Considering autoantibody levels, in particular anti-citrullinated peptide antigen (ACPA) and rheumatoid factor (RF), are one of the few objective measures of RA disease; B cells have long been the focus of research in RA. After sorting CD19+ B cells from the synovium and analyzing them using scRNA-seq, the AMP consortium identified 4 subsets of synovial B cells: (1) naive IGHD+CD27, (2) memory IGHG3+CD27, (3) autoimmune-associated B cells (ABC) with high expression of ITGAX (CD11c) and TBX21 (T-bet), and (4) a plasmablast cluster expressing high levels of IgG, along with XBP1, a transcription factor required for plasma cell differentiation (Fig. 1b) [5••]. Histologically, one can observe elevated plasma cell presence in highly inflamed RA tissue, but the use of CD19+ marker for isolation, which is significantly reduced in plasma cells, lowers the expected recovery of these cells. Plasma cells were identified in a separate single-cell RNA-seq study, in which all synovial cell types were analyzed without pre-sorting. Notably, at least two types of immunoglobulin-expressing plasma cell populations were identified, IgG+ and IgA+ plasma cells [4•].

NK Cells

NK lymphocyte subsets have also now been identified in the synovium of patients with RA. Single-cell analyses identified two unique NK populations: CD16+CD56bright and CD16CD56dim, the latter subset identification reconfirming a prior study showing enrichment of CD16+CD56bright NK cells in the synovium of patients with RA [4•, 20].

Additional Cell Types

The vasculature, lymphatics, and the neovasculature in inflammatory arthritis have long been appreciated as critical to the hyperplastic process in RA synovium. Recent reports have been limited in furthering our understanding of these structures at the molecular level, but undoubtedly will see important discoveries in the coming years with various technologies, including high-dimensional histology techniques and organoid studies particularly as the function of endothelial cells and pericytes, for example, is inherently dependent on vessel ultrastructure.

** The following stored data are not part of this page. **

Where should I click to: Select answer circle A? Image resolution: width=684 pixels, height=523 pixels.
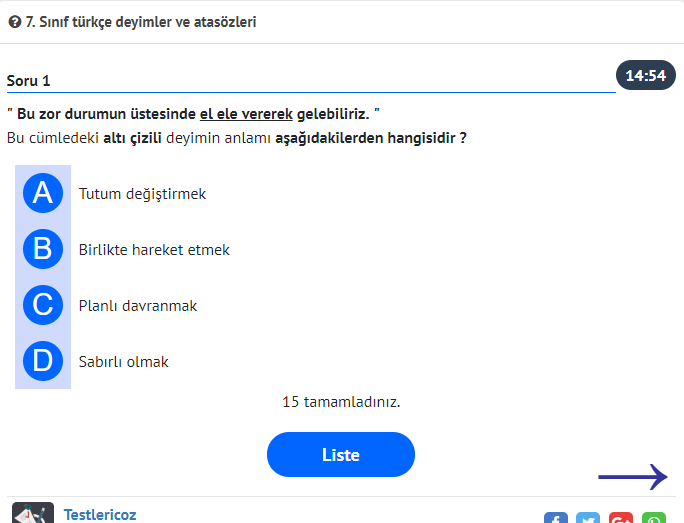pos(43,193)
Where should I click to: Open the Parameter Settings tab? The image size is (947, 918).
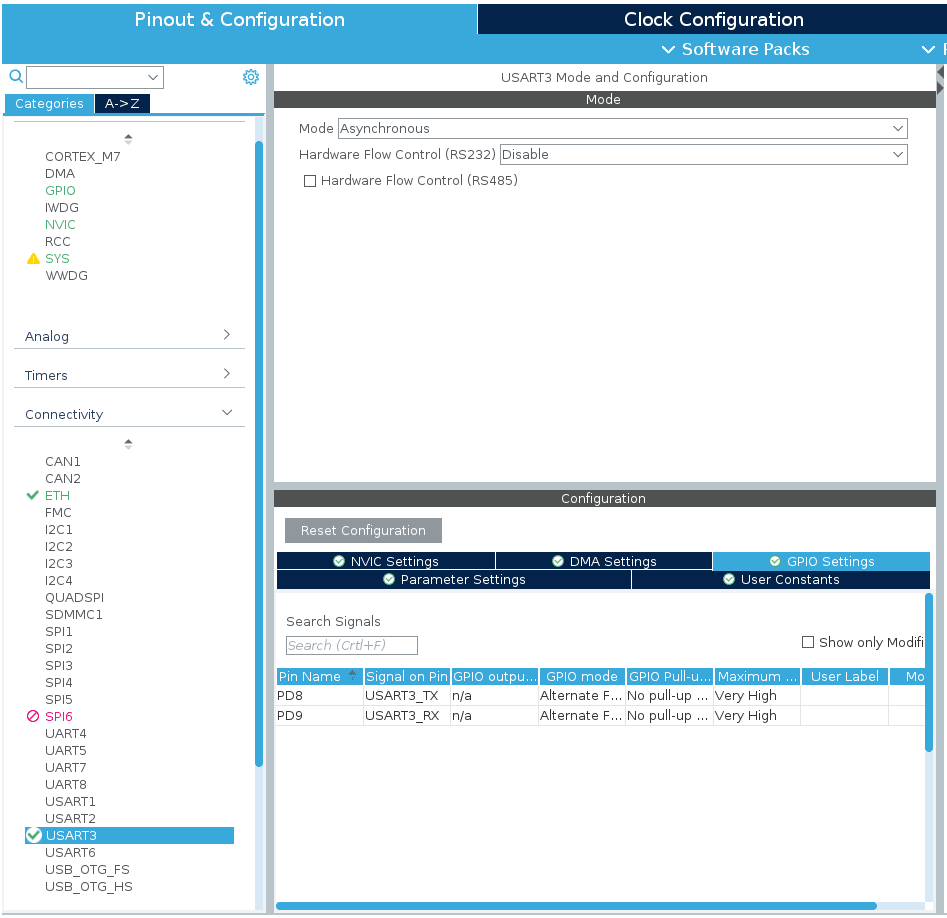pyautogui.click(x=454, y=580)

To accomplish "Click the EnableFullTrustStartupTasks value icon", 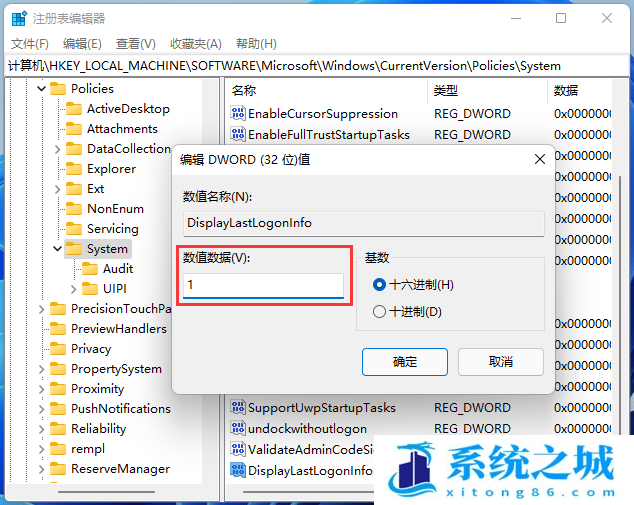I will (238, 134).
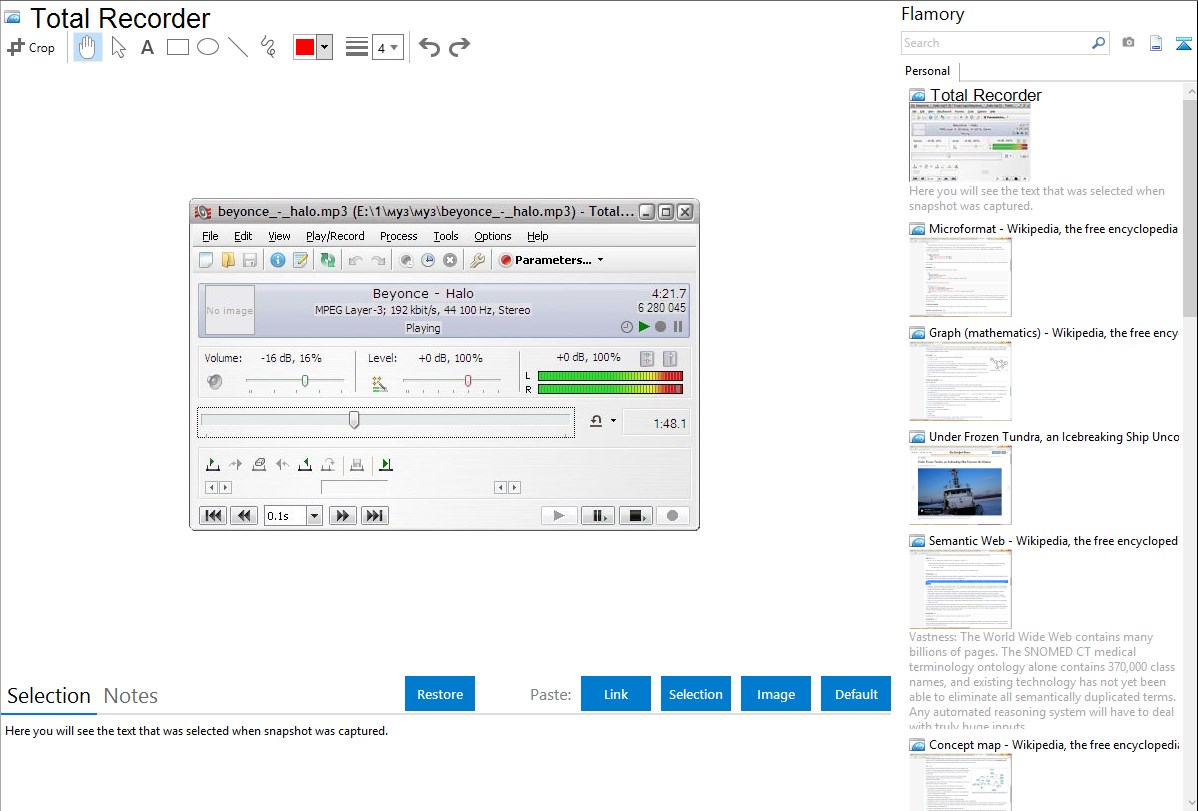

Adipocytes and mast cells are found in both the healthy and RA synovium (Fig. 1); however, a clear indication of how pathology impacts these cells in the joint awaits further inspection.

Conclusion

The last several years have witnessed a considerable leap forward in understanding the cells found in human synovia, particularly in RA pathology. New avenues to pursue include how these newly identified cell types differ in ratios across disease states, across patients with the same condition, and across different types of joints (consistent with differing gene expression patterns recently documented [21]). Certainly, the burgeoning capabilities in spatial transcriptomics and high-dimensional histology assays will enrich a three-dimensional understanding as to where each cell type is located, and which cell types interact. Lastly, the cellular compendium now detailed for RA synovium should be a launching point from which we can compare and subgroup patients and define how their composition of synovial cells reflects pathways that dominate in their disease and may be used to predict which medications would be most efficacious for their condition.